O que é ser família de verdade?

Bem procurando no dicionário (http://michaelis.uol.com.br/moderno/portugues/index.php?lingua=portugues-portugues&palavra=fam%EDlia) o conceito de família encontrei uma das definições: “Conjunto de pessoas, em geral ligadas por laços de parentesco, que vivem sob o mesmo teto, particularmente o pai, a mãe e os filhos”. Hoje em dia existem diversas constituições de família, mas não é o meu objetivo discutir isto aqui e sim entender que as pessoas que vivem sob o mesmo teto se constituem em uma família. Supostamente este lar deveria ser o aconchego, a segurança para as crianças pequenas se constituírem como seres humanos fortes e capazes, mas nem sempre é assim. As neuroses (medos) se constroem nas famílias.
São nelas que aprendemos a sermos adultos saudáveis ou não.
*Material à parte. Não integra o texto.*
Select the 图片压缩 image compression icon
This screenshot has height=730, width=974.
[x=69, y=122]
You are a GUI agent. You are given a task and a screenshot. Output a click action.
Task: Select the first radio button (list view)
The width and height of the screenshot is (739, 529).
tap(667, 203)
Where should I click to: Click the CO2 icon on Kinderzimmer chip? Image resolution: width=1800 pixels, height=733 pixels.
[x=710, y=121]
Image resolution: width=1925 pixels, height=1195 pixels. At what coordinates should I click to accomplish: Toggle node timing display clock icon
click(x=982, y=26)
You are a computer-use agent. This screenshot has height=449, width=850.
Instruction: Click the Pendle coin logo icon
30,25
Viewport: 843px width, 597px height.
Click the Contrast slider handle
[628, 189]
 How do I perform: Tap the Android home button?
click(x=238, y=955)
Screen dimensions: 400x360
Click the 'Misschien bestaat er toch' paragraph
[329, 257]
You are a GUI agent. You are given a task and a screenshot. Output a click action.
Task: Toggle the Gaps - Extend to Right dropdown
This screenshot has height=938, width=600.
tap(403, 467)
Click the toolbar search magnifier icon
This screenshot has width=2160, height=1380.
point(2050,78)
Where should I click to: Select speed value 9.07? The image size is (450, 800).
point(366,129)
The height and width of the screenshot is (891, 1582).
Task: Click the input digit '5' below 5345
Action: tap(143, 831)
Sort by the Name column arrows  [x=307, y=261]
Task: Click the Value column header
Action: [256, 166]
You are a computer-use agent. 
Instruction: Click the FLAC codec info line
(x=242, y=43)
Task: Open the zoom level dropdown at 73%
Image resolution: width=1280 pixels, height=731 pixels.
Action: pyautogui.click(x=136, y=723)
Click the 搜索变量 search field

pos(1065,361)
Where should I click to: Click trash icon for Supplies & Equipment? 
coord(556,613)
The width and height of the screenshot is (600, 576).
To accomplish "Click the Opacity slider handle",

Quantos elogios foram desperdiçados em nome do amor, quantas agressões verbais e/ou físicas foram realizadas em nome do amor, quantos xingamentos desnecessários foram falados em nome do amor? “Eu amo o meu filho (a), por isto o repreendo para ser uma pessoa melhor e aprender que tem que mudar seu comportamento.” Quando fazemos estes atos de agressões estamos ensinando a violência doméstica, mas tudo em nome do amor.
O mundo lá fora já é tão agressivo, competitivo, por que praticar na família e reproduzir isto dentro dela também? O lugar que deveria ser mais seguro, mais ameno para que cada um possa ser ela mesma pode ser o local de maiores cobranças, competições, desentendimentos e falsidades. Família de verdade educa, cresce junto, sente felicidade com o sucesso do outro, ajuda e ampara nas derrotas da vida, está sempre junta nas horas tristes e felizes. Isto é uma família de verdade, com o mais nobre sentimento do que seja amor.